As the Kurdistan Regional Government (KRG) prioritizes efforts to diversify the economy and limit its dependence on crude, an entirely different oil sector is booming – olive.
In 2008 and 2009, the KRG’s Ministry of Agriculture visited the Kurdish enclave of Afrin in northern Syria, famous for its olives, to learn about the trees. They returned with saplings and found that the trees grew well in the Kurdistan Region’s soil. After Turkey and its Syrian proxies seized control of Afrin in March 2018, a group of farmers established a little Afrin in the Kurdistan Region, using trees they brought with them.
In 2008, there were 169,400 olive trees in the Kurdistan Region, according to the ministry. Today, after the government spent at least $23 million planting and importing trees, there is more than 23 times that number.
“Kurdistan Region has passed a good phase in planting olive trees,” Hussein Hamakarim, head of the KRG’s directorate of farming and forests, told Rudaw. “According to initial figures, there are currently about four million olive trees in the Kurdistan Region.”
With more trees, more factories to process the olives have opened up. New factories have been opened in Halabja, Raniya, and Kalar, in addition to the two old ones in Halabja and Erbil.
Last year, 306 farmers took 1,103 tons of olives to Zamzamin factory in Erbil, producing 24.7 tons of olive oil. One week into this year’s harvest “and so far we have received 150 tons of olives from farmers to produce olive oil,” Sulaiman Shekho, head of the factory, told Rudaw.
After extracting the oil, the remains are used to produce soap and other beauty products.
“We have so far produced 50 tons of soap.

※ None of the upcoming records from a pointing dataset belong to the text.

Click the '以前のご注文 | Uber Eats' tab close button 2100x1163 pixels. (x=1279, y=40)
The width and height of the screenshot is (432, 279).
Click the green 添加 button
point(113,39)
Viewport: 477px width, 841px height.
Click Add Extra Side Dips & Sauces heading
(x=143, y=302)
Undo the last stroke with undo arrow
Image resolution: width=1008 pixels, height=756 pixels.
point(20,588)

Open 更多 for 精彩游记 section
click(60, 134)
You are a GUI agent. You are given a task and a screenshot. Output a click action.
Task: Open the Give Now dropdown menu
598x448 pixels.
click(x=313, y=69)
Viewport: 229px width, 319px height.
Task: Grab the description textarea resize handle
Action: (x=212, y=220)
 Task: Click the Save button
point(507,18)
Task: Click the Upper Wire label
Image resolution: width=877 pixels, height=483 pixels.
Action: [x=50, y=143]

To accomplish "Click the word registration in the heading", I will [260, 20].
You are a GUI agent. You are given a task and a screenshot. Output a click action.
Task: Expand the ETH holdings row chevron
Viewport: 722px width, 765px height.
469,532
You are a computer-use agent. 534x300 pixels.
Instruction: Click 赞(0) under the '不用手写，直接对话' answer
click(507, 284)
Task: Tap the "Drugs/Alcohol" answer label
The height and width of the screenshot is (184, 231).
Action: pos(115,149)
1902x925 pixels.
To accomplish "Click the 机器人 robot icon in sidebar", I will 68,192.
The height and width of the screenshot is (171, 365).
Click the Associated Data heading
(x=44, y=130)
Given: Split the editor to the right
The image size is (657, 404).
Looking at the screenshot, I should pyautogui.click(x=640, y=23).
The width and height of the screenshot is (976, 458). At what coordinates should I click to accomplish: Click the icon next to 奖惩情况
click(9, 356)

Fifty percent of this was from Kurdistan Region’s olives and the rest from Afrin olives,” said Shekho.
Shekho, who also owns an orchard of 45,000 olive trees, says they see better yield in the Kurdistan Region than in Afrin. “Kurdistan Region’s soil is very suitable for planting olive trees. We imported some trees from Afrin and planted them here. Their production was more than those in Afrin,” he explained.
The growing business, however, means a drop in prices. Niyazi Mahmoud, who has an olive orchard in Shamamk, Erbil, says the price of olive oil is half what it was a few years ago.
“A kilo was worth 25,000 Iraqi dinars ($21) before, but last year a kilo was worth 12,000-15,000 Iraqi dinars ($10-$12.50) because of an increase in production,” said the farmer.
Reducing the Kurdistan Region’s financial dependency on the oil sector is a focus of the current government. “We will develop the agricultural, industrial, and tourism sectors to attract foreign investment,” reads its agenda.
The parliament is currently drafting a bill to protect domestic agriculture and industry.